Еще один страшный враг Ницше — разум. Буржуазная идея — вовсе не идея индивидуализма, как принято думать, не идея свободы, равенства и братства. Это из запаса универсального человеческого словаря и ничего буржуазного здесь нет. А специфически буржуазной, которая может стать классовой (если под классовой идеей понимать некий духовный горизонт, внутри которого движется заинтересованное сознание класса, реализующего свои корыстные интересы), является идея опекаемого, управляемого и воспитываемого человека. И поскольку разум, по мысли Ницше, адресован к благоразумию банальности, то он и есть орудие этого воспитания и управления. Мир вокруг нас разнообразен, а мы хотим впихнуть его в какой-то стандарт. Ну, конечно, скажет Ницше, вы же хотите управлять, а управлять можно только через стандарт, и разум вас обслуживает. Но в действительности через разум вы вымещаете свое чувство мести, а сами вы — бесплодные привидения, стремящиеся привести мир к своему облику и подобию. В действительности перед лицом разума решается вся моя жизнь. Реализуюсь ли я, и самое главное — выполню ли свою ответственность? Мир существует лишь в той мере и до тех пор, пока в нем есть хотя бы одно сознательное существо, которое готово взвалить на свои плечи ответственность за то, чтобы что-то было в мире, будь то закон или человеческое чувство (я имею в виду чувство как образец). Если нет этой тяжести мира на плечах, мир пуст.
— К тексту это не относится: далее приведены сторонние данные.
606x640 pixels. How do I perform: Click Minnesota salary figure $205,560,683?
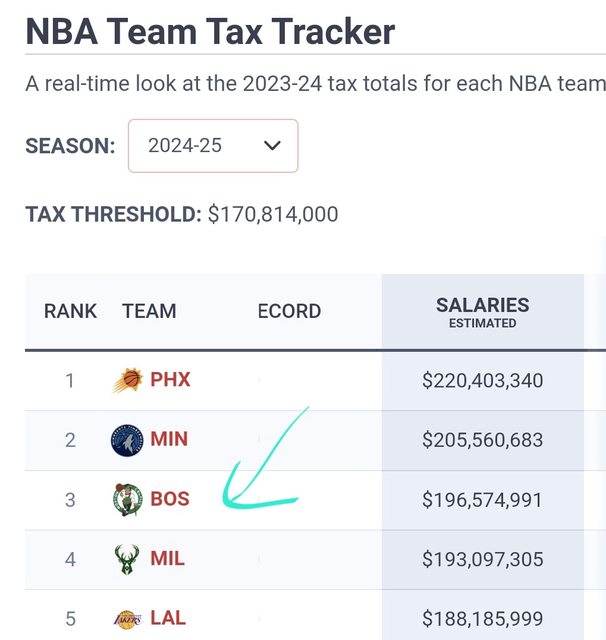click(x=482, y=440)
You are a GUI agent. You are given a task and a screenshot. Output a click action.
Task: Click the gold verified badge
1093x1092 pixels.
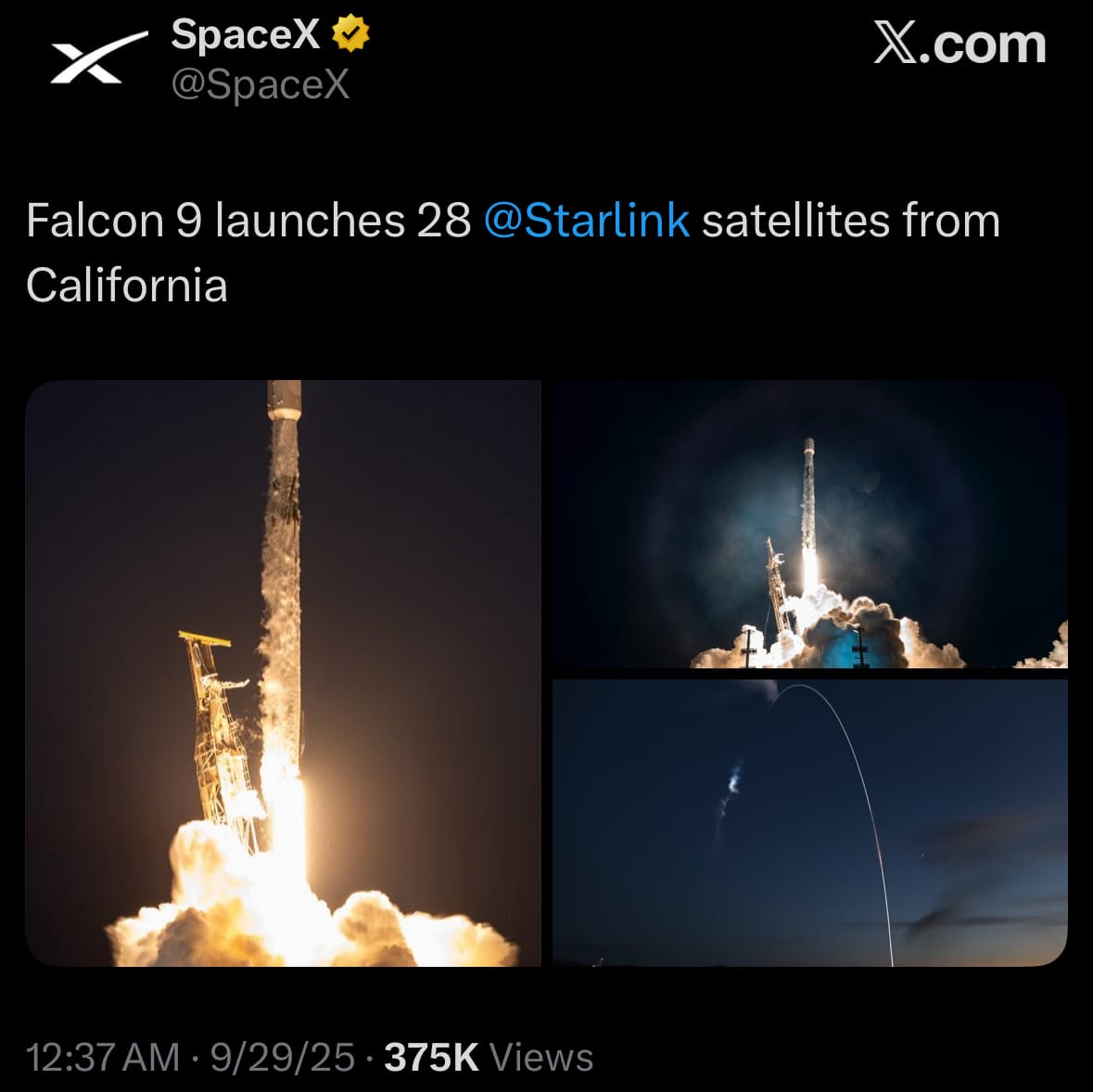tap(350, 35)
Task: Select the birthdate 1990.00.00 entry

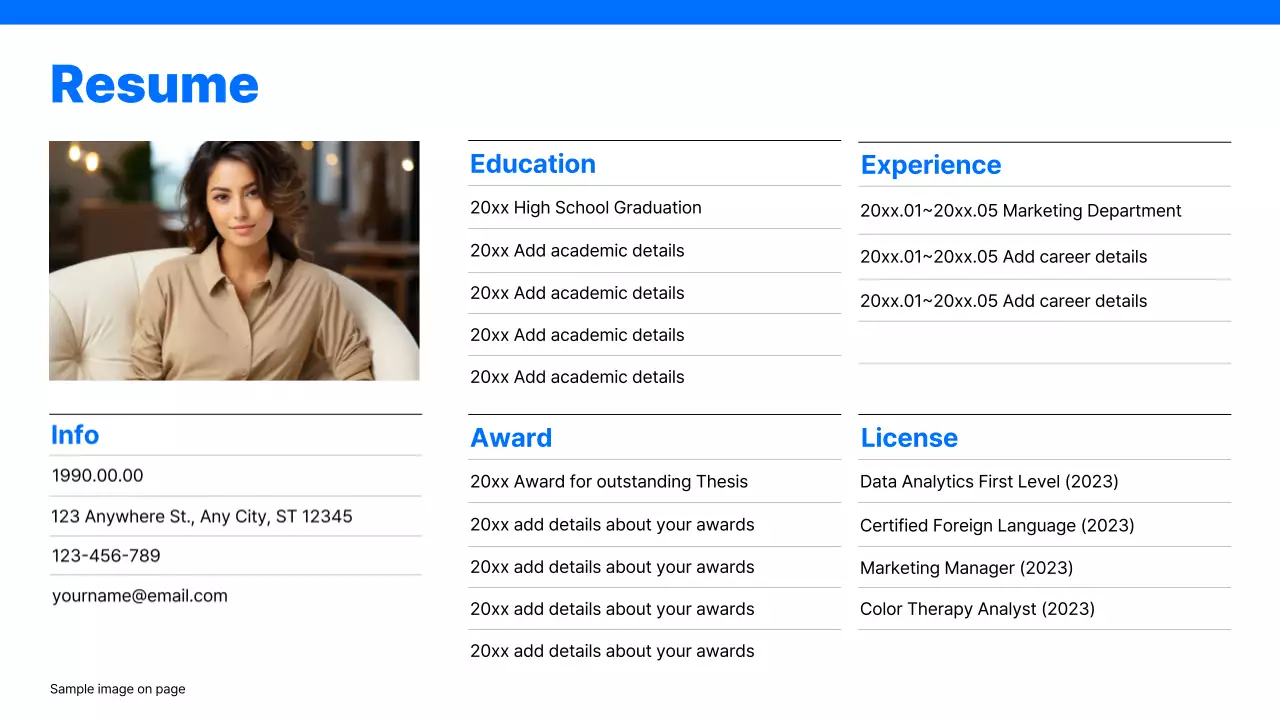Action: coord(97,475)
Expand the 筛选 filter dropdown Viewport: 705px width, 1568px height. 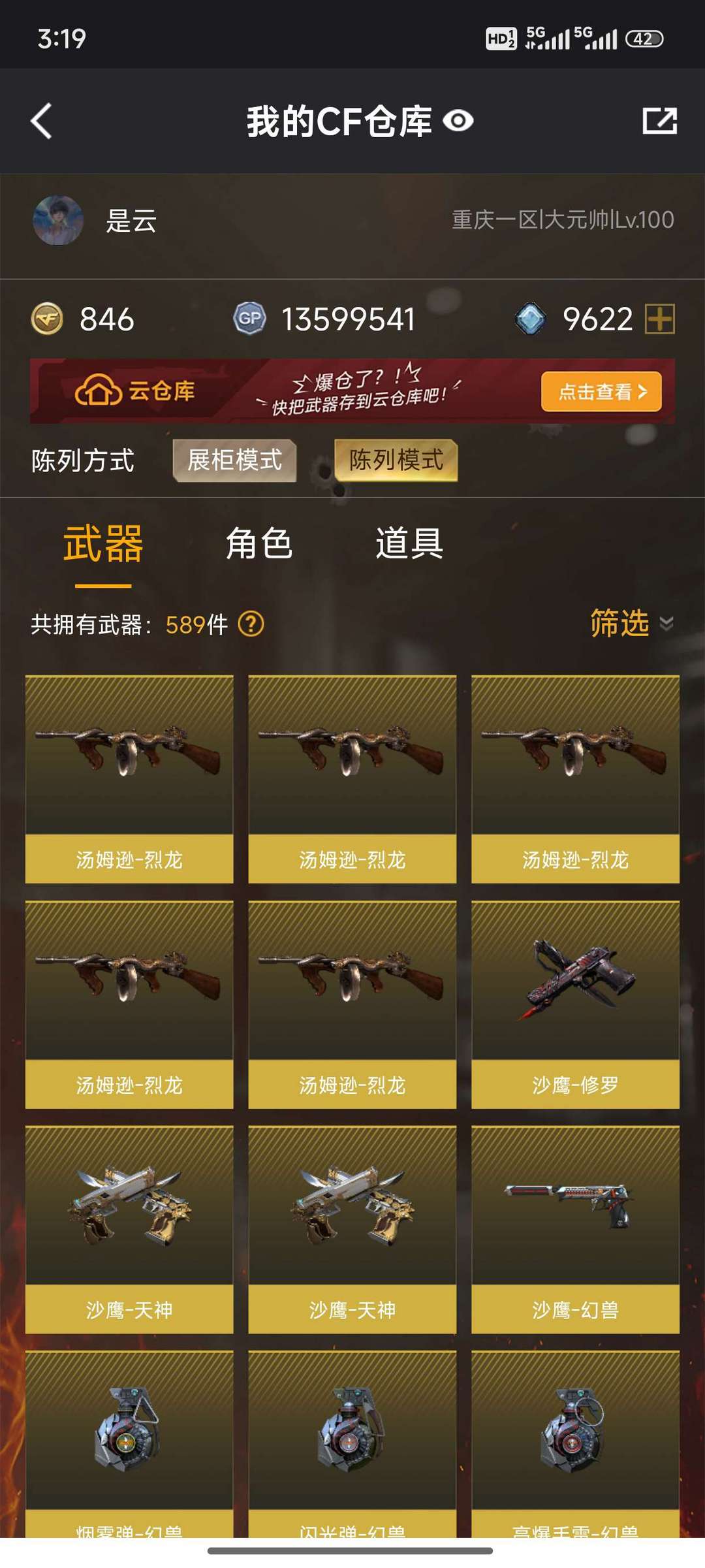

Когда Ницше говорит о разуме как о своем враге, он имеет в виду весь ряд мысленных актов, в которых нет ответственности, которую предполагает классический взгляд на личностное самоутверждение. И мы всегда найдем ответственное лицо, которому можно вменить последствия совершенного акта. С чем же столкнулись в Нюрнберге? А с тем, что вменить случившееся оказалось некому. Кто убивал? Не Эйхман же, он не убивал лично сам. Тысячи благопристойных людей были винтиками огромной рационально устроенной машины, многие из них были учеными. А когда пришло время отвечать, судить было некого. И вся драма англо-американской юриспруденции состояла в том, что классические юридические понятия ответственности, вины, наказания и вменяемости оказались неприменимы. Бессмысленно искать «стрелочника», который в эсэсовских командах непосредственно занимался расстрелами. Ясно ведь, не он автор массовых убийств. Работала рационально организованная система. А носителя разума нет.
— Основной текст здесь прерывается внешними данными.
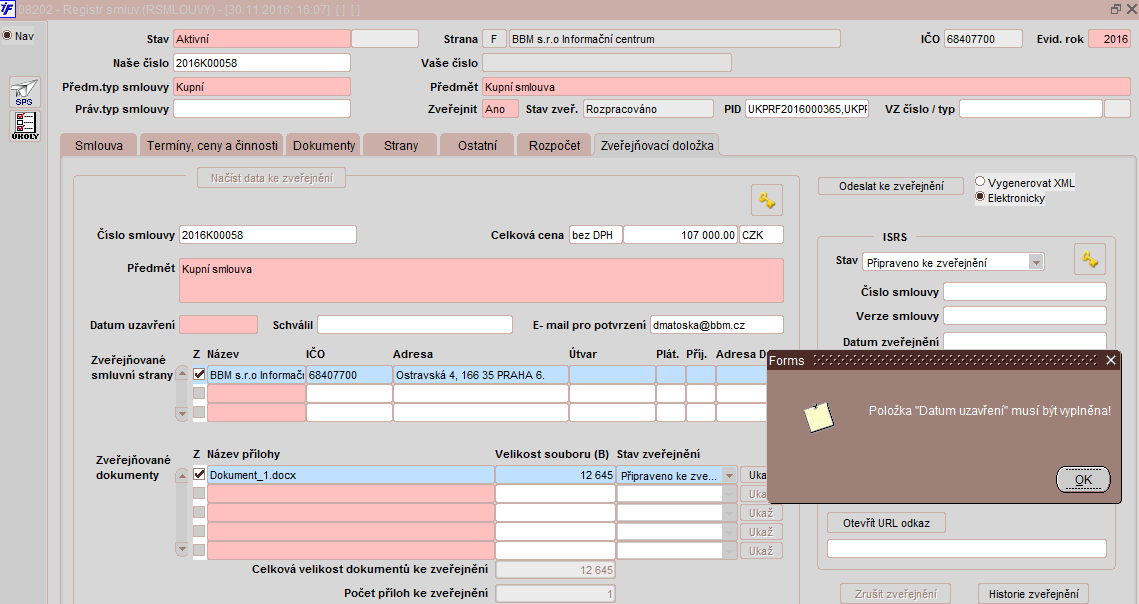Viewport: 1139px width, 604px height.
Task: Click OK in the Forms dialog
Action: [x=1083, y=479]
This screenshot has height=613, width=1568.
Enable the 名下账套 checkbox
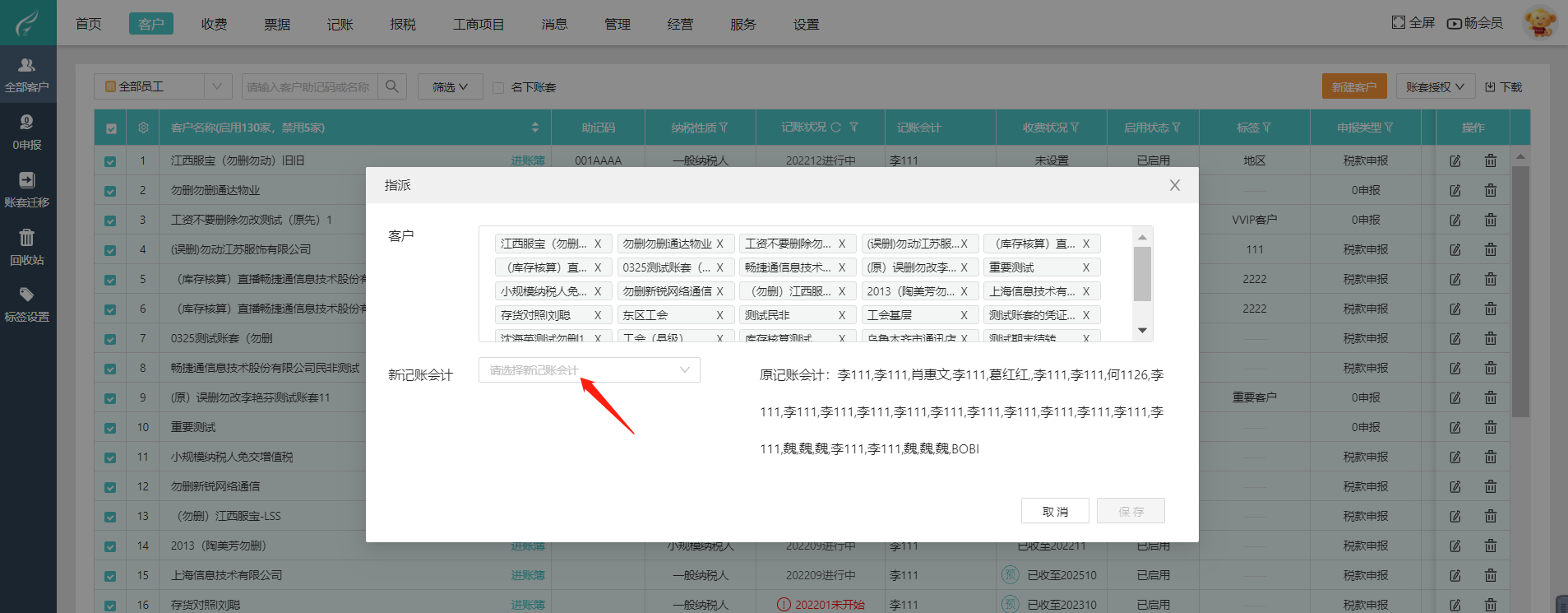497,87
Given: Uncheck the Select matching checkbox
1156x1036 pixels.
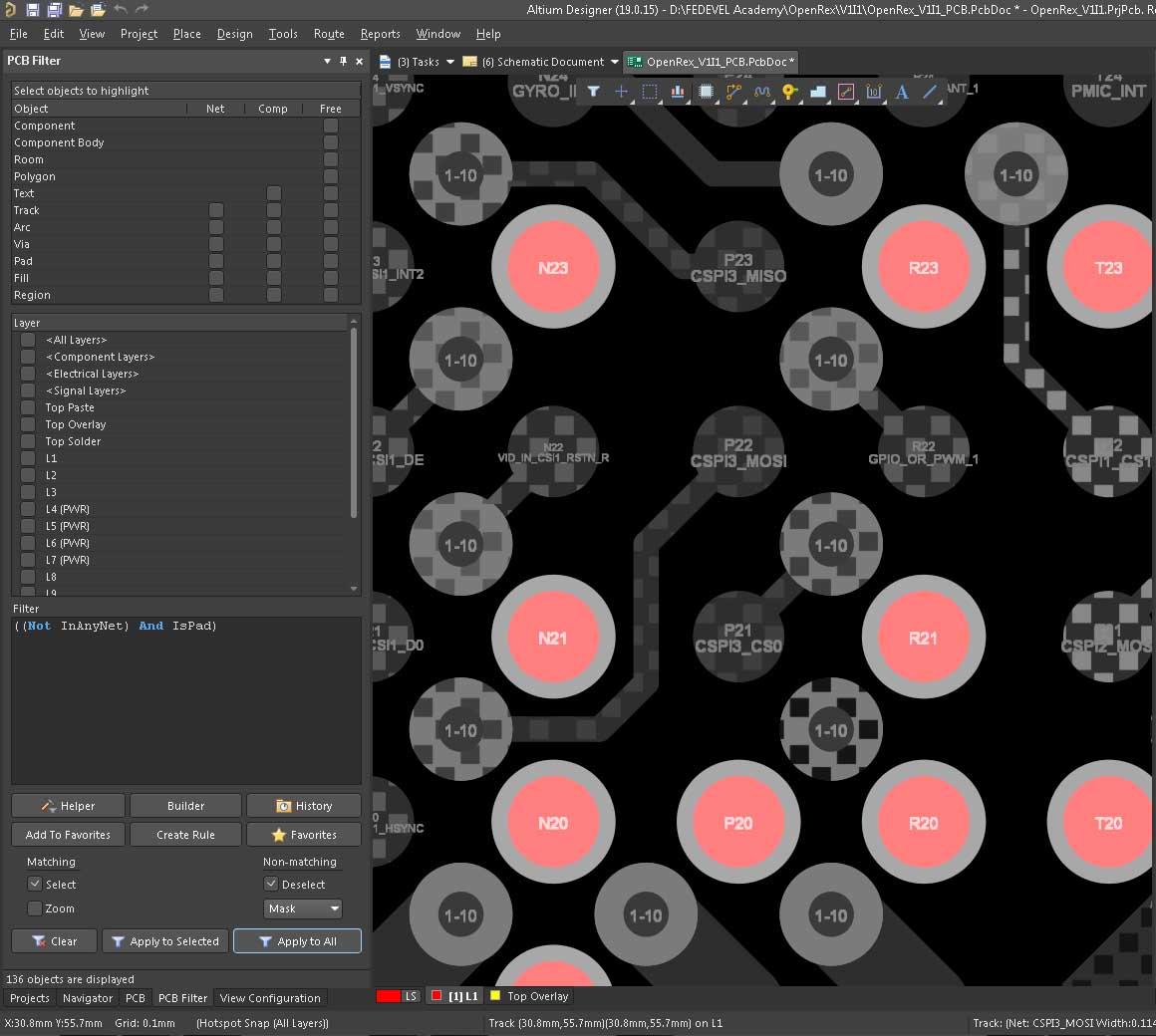Looking at the screenshot, I should coord(35,884).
Так о чем тогда говорить перед лицом разума?
Мы ведь не о том, какие арифметические или шахматные задачи он может решить, спрашиваем, нет, о том, бьется ли в нем пульс личной ответственности? Можем ли мы локализовать разум и предъявить ему претензии, коль скоро что-то случилось? А ведь случилось! Платон многократно говорил, приписывая эту фразу Сократу: самое страшное, что может случиться с человеком, — это если боги лишат его наказания. Нет личности — взятки гладки, спрашивать не с кого. Царит чудовищное всеобщее зло, но это как бы и не зло вовсе, потому что оно может существовать только «вместе» с добром, а тут инфернальное беспутье полного неразличения добра и зла. Это не проблема знания, а определения человеком себя — выпадения из этой цепи насилия и последующего свободного самоопределения, когда ты понимаешь, что зло — не в системе, а в тебе. Еще Достоевским было вскрыто, что свобода, переходящая в своеволие, ведет к злу, зло — к преступлению, преступление со всей внутренней неизбежностью — к наказанию. Наказание подстерегает человека в самой глубине его собственной природы. Зло — не внешняя сила!
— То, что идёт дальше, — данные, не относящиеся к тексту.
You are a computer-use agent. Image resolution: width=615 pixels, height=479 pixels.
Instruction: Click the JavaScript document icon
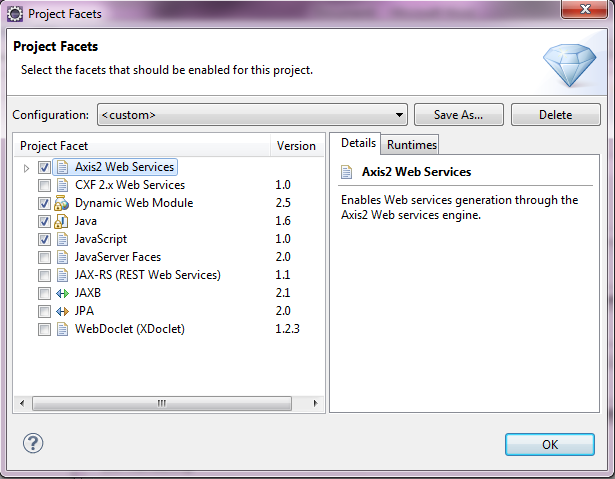[62, 239]
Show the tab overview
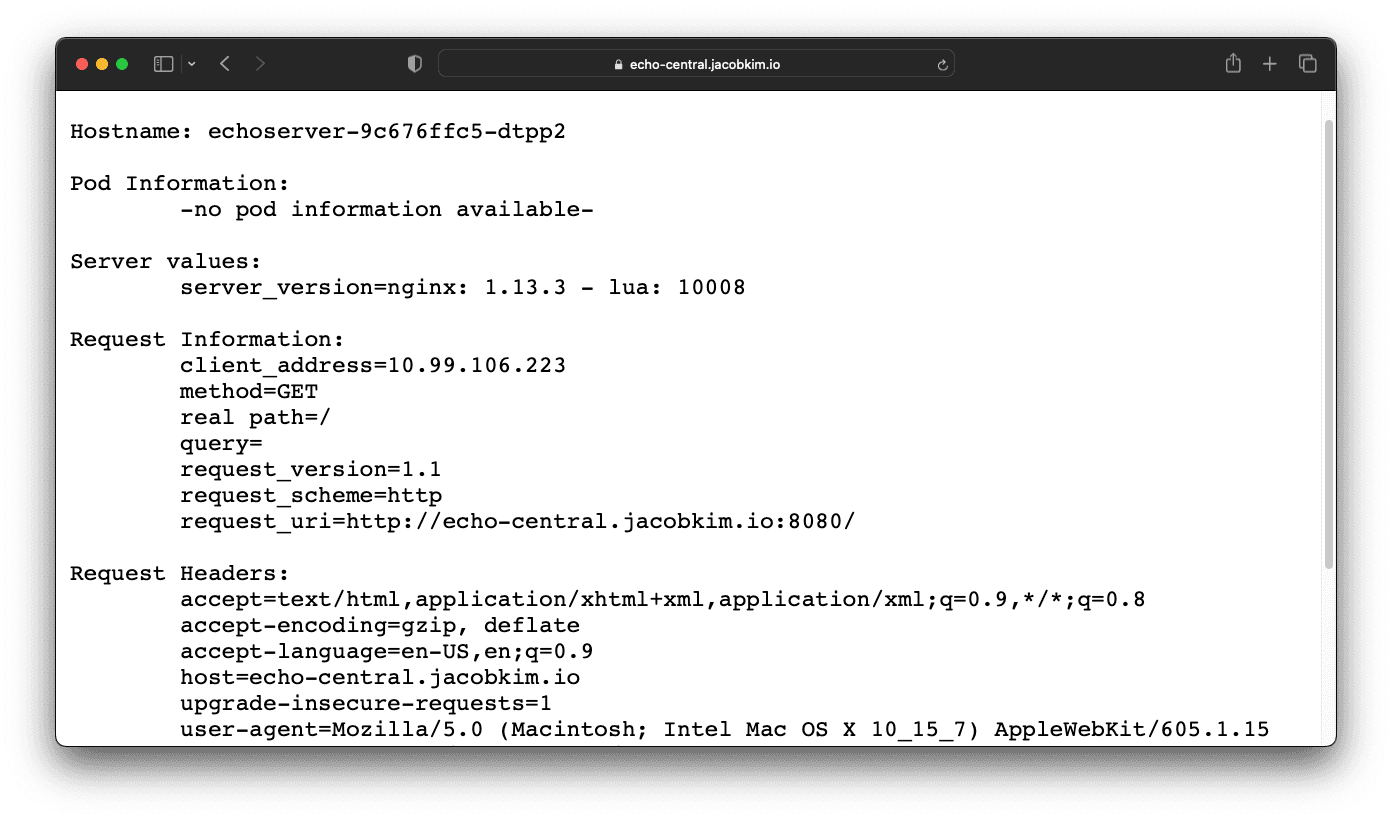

Ни из истории, ни из социальной действительности оно невыводимо, это начало внутреннее, метафизическое. И зло уничтожается не внешним законом, а совестью. И тогда я не могу примириться с безответственностью, потому что я — свободное существо, а не игрушка в чужих руках. Недостойно слагать с себя бремя ответственности. И тогда зло — это знак того, что есть эта внутренняя глубина и личностная вменяемость происходящего. Только личность может творить зло и отвечать за него в полной мере.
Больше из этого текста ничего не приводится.